*ABOUT THIS TASK*
Every line below that holds the string "agent" should be copied.

START AVAILABLE RECORDS

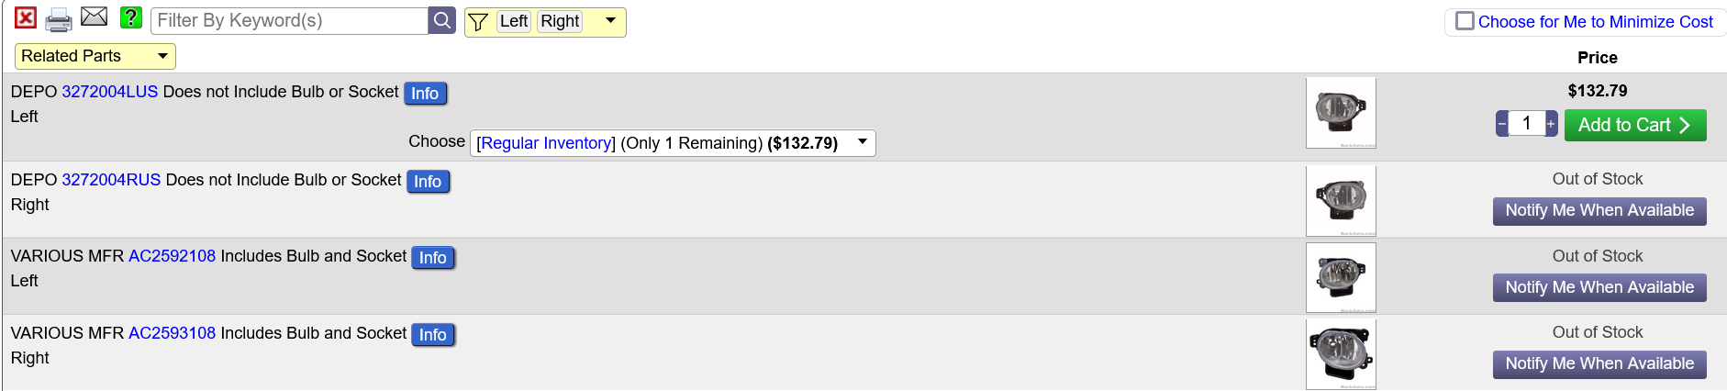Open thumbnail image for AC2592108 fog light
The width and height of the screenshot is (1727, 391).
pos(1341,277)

END AVAILABLE RECORDS
START AVAILABLE RECORDS

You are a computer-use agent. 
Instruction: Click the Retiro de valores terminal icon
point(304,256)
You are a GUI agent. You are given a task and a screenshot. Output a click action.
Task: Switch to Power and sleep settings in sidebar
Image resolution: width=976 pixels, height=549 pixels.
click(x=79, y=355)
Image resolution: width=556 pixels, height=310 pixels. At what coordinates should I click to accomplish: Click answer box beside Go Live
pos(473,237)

END AVAILABLE RECORDS

*ANSWER TO THIS EXERCISE*
You are a computer-use agent. 
You are a GUI agent. You are given a task and a screenshot. Output a click action.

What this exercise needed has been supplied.